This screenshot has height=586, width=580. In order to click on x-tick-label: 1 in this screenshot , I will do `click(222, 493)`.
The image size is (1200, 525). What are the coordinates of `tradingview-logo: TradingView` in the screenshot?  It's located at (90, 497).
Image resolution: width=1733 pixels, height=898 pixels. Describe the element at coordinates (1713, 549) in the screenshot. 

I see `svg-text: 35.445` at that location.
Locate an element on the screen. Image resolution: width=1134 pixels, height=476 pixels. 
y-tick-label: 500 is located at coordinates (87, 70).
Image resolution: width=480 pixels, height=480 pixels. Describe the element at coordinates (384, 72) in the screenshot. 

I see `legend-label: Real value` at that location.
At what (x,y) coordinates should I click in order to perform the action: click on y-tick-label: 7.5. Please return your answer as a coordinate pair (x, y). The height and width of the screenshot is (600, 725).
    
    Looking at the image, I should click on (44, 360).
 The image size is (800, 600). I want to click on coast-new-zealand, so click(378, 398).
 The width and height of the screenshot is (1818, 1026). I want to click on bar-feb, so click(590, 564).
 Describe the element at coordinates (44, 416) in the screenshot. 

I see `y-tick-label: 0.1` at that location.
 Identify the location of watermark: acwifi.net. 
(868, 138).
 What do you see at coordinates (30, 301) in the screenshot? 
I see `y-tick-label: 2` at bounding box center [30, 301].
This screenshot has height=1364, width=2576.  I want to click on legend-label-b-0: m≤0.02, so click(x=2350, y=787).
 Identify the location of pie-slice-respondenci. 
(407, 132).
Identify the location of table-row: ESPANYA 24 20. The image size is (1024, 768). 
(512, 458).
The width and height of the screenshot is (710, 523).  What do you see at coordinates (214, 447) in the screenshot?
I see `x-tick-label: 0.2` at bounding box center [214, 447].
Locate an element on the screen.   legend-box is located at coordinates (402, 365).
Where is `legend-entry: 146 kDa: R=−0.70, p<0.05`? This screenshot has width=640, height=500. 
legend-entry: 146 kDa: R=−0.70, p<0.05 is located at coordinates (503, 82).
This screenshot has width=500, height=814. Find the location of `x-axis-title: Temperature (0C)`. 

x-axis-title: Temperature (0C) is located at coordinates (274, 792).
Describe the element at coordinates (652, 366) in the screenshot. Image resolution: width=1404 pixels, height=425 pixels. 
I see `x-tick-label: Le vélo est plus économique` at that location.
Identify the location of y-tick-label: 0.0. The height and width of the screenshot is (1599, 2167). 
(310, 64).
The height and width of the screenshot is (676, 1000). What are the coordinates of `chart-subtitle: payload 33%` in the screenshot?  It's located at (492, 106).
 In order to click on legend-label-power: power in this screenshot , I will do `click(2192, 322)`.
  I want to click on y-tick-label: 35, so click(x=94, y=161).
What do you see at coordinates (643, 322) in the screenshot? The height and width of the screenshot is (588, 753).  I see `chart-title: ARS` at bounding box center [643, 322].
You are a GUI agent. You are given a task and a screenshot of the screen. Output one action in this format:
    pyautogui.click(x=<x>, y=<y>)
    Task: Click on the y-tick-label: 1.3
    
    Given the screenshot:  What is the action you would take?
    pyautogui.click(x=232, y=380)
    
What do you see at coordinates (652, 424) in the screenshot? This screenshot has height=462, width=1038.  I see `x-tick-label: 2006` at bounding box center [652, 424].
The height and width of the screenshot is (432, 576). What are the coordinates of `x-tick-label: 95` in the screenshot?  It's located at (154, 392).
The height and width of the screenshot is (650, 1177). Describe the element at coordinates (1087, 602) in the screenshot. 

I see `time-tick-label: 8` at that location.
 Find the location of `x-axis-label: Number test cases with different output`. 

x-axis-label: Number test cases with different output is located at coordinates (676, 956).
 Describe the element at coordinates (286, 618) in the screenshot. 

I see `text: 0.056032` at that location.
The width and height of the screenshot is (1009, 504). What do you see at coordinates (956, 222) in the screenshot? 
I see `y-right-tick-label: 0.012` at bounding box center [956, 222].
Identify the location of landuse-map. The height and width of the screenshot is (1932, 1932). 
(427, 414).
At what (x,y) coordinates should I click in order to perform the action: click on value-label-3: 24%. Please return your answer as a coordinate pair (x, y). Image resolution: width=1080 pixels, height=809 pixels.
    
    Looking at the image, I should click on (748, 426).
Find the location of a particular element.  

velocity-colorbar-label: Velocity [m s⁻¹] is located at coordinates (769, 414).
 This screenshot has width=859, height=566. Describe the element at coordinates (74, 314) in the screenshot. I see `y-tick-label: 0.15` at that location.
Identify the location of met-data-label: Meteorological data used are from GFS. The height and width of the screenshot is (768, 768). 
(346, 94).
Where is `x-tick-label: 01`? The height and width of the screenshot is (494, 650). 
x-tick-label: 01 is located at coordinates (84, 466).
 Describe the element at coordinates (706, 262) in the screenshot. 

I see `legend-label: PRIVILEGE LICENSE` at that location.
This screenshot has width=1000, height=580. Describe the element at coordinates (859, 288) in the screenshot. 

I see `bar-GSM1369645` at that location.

==*==

## Work request
Return the lines from the start of the records through the line containing "This screenshot has height=1364, width=2576.", both ends included, reproducing each one without any change.

## Answer for this exercise
This screenshot has height=586, width=580. In order to click on x-tick-label: 1 in this screenshot , I will do `click(222, 493)`.
The image size is (1200, 525). What are the coordinates of `tradingview-logo: TradingView` in the screenshot?  It's located at (90, 497).
Image resolution: width=1733 pixels, height=898 pixels. Describe the element at coordinates (1713, 549) in the screenshot. 

I see `svg-text: 35.445` at that location.
Locate an element on the screen. Image resolution: width=1134 pixels, height=476 pixels. 
y-tick-label: 500 is located at coordinates (87, 70).
Image resolution: width=480 pixels, height=480 pixels. Describe the element at coordinates (384, 72) in the screenshot. 

I see `legend-label: Real value` at that location.
At what (x,y) coordinates should I click in order to perform the action: click on y-tick-label: 7.5. Please return your answer as a coordinate pair (x, y). The height and width of the screenshot is (600, 725).
    
    Looking at the image, I should click on (44, 360).
 The image size is (800, 600). I want to click on coast-new-zealand, so click(378, 398).
 The width and height of the screenshot is (1818, 1026). I want to click on bar-feb, so click(590, 564).
 Describe the element at coordinates (44, 416) in the screenshot. 

I see `y-tick-label: 0.1` at that location.
 Identify the location of watermark: acwifi.net. 
(868, 138).
 What do you see at coordinates (30, 301) in the screenshot? 
I see `y-tick-label: 2` at bounding box center [30, 301].
This screenshot has height=1364, width=2576.  I want to click on legend-label-b-0: m≤0.02, so click(x=2350, y=787).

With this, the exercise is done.